Clara muestra de lo anterior lo hemos tenido con la irrupción en la anodina campaña de las legislativas catalanas, cuanto más imprevisibles más anodinas, de la OPA hostil lanzada por el BBVA contra el Banco de Sabadell. Una opinión convencional sobre el sistema económico vigente en la Unión Europea una zona inspirado en teoría por la libertad de empresa nos diría que se trata de una operación que afecta a dos entidades privadas que deberían resolver su controversia en base al principio de oferta y demanda. Si los accionistas del banco “opado” consideran que la oferta beneficia el valor de sus acciones actuales por las del banco que propone su canje, acudirán a su propuesta, en caso contrario conservarán sus actuales posiciones de mercado y fracasará la operación. Eso ocurriría en el mundo en el que los intervencionistas dicen que vivimos, el problema es que ese mundo dejó de existir hace mucho tiempo. A medida que han ido transcurriendo los días se ha pasado de contemplar el movimiento de concentración bancaria como (políticamente) deseable a convertirse en una grave amenaza para la sociedad que por supuesto el poder del Estado tiene medios para interferir haciendo que descarrile. Organismos para interceptar el intento sobran y la lista es tan larga que aburre, baste con señalar que en todo caso y en última instancia, aunque el Gobierno no pueda impedir la compra de los títulos, sí la fusión de las entidades, con lo que los objetivos finales de la OPA quedarían en gran medida frustrados y seguramente haría desistir a sus promotores que ya andarán buscando el plácet gubernamental y la decisión no será, consecuentemente, económica sino política. Las justificaciones para una cosa y la contraria contarán con el comodín en forma de adjetivo que se prodiga para las ocasiones: justicia social, interés social, utilidad social, etc.

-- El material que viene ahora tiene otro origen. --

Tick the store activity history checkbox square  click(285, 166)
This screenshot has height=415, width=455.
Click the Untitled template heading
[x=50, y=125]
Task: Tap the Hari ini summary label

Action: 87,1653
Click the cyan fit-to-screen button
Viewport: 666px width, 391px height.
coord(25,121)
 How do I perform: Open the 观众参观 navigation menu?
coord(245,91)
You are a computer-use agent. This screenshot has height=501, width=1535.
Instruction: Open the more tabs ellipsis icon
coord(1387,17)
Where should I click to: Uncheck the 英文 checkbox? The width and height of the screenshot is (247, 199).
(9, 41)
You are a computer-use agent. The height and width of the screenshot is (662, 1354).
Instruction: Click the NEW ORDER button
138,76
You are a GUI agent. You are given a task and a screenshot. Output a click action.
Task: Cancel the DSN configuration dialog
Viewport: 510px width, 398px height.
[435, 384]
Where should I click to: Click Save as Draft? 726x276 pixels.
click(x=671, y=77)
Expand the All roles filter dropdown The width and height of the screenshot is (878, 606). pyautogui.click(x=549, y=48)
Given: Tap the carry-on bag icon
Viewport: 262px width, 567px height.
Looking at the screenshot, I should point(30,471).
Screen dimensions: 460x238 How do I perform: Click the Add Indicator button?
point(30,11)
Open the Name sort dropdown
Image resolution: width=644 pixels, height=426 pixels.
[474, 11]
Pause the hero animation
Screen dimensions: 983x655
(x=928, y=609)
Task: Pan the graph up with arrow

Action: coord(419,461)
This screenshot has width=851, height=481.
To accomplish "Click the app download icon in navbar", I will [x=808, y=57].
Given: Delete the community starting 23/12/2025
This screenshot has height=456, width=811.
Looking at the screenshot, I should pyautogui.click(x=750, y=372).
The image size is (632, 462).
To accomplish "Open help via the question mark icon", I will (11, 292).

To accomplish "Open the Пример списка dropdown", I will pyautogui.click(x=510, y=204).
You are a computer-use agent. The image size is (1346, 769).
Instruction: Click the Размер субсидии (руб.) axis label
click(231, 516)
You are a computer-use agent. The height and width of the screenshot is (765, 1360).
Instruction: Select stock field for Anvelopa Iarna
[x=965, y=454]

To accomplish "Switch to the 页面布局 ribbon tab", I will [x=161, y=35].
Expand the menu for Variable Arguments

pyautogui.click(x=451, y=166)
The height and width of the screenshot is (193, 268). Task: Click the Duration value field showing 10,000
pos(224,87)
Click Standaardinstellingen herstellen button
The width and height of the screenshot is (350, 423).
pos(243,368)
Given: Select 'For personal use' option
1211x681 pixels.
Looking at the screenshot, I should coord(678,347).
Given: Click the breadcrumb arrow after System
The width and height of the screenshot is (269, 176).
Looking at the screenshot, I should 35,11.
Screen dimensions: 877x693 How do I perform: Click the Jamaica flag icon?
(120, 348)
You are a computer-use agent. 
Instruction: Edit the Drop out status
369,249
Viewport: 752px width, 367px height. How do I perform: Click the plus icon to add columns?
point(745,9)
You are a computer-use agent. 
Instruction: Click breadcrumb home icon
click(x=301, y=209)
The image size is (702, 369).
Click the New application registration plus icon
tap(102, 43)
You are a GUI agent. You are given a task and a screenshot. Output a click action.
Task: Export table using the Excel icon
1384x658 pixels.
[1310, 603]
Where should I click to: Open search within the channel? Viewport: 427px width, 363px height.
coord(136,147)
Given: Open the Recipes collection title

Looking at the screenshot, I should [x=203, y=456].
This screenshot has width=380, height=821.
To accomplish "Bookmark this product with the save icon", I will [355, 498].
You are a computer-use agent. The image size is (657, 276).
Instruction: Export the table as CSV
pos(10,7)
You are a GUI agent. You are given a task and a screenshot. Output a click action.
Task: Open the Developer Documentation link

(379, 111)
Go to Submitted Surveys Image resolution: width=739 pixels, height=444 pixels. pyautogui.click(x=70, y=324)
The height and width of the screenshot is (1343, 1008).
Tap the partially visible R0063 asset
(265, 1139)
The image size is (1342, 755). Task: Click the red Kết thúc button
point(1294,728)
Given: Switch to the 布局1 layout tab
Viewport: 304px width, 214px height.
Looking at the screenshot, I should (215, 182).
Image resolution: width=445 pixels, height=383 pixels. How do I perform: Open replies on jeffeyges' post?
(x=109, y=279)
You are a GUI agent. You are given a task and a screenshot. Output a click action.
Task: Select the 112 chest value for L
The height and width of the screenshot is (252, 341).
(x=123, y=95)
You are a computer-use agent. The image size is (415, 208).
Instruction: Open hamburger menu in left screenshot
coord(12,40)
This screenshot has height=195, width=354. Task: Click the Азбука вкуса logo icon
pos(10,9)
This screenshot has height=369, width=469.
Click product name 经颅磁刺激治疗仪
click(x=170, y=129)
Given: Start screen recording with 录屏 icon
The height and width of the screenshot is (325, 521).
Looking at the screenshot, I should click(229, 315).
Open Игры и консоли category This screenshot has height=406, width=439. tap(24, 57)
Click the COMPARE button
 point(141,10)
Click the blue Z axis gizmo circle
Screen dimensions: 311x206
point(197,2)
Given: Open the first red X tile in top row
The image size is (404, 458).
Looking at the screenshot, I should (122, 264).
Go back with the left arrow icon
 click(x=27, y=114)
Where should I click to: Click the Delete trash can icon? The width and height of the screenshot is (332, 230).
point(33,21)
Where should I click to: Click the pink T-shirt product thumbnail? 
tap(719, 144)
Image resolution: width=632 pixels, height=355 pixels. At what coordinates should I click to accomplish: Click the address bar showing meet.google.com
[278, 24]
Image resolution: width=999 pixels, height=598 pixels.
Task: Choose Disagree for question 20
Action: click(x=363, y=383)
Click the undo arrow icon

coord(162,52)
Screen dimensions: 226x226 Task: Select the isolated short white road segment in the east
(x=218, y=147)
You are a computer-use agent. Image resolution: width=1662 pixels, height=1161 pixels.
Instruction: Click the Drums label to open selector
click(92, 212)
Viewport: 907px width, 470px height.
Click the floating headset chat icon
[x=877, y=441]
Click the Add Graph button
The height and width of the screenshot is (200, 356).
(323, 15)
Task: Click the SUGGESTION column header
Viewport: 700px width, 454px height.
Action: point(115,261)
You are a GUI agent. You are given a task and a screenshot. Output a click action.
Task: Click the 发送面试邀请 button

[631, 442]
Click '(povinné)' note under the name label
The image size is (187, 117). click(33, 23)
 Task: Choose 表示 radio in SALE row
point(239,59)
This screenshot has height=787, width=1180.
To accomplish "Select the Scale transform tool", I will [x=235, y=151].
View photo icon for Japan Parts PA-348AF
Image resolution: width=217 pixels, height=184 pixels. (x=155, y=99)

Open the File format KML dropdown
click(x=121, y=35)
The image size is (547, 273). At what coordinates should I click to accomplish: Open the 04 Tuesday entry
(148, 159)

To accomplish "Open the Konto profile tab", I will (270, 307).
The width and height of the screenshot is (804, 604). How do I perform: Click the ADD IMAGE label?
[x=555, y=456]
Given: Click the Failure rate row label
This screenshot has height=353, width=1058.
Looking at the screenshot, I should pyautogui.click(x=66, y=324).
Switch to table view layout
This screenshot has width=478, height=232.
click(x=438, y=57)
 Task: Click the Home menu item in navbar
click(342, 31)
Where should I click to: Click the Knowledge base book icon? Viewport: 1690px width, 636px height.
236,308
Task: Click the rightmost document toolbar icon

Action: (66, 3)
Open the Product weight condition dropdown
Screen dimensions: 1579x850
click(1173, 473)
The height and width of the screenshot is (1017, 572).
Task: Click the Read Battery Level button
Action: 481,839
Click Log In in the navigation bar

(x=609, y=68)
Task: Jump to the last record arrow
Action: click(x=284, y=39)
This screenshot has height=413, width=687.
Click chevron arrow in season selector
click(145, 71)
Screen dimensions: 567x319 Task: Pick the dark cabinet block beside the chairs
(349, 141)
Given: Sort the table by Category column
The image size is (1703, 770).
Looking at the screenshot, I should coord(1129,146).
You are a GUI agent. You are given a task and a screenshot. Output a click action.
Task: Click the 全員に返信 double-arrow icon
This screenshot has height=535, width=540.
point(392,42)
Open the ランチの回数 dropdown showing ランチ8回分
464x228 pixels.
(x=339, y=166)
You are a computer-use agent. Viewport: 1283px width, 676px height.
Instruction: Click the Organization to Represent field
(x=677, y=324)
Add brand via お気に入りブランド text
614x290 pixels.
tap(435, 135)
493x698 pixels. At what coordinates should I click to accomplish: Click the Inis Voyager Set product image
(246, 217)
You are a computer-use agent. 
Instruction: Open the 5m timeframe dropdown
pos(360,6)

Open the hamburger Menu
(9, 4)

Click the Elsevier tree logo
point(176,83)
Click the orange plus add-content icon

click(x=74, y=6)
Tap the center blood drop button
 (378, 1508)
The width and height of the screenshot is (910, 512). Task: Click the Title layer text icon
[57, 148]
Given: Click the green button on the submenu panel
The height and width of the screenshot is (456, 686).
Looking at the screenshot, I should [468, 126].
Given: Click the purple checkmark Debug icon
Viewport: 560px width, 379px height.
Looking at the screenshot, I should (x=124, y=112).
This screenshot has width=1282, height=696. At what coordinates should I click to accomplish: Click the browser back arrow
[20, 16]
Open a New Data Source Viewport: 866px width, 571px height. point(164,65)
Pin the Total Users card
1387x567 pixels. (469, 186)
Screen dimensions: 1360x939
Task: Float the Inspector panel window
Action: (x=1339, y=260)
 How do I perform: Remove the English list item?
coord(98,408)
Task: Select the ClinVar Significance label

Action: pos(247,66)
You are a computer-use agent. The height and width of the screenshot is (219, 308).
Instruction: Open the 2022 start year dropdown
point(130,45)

Lo que en definitiva significa que tenemos un capitalismo tan salvaje como los animales del zoo cuya libertad es la que le otorga quien diseña la jaula.
Por eso nada hay más absurdo, por contradictorio, que aceptar que el paulatino incremento del poder de las élites dirigentes es la garantía de nuestra libertad, sin darnos cuenta de que en su jerga han suprimido la palabra, sustituida por el sintagma “ampliación de derechos”, una versión adaptada de “truco o trato”.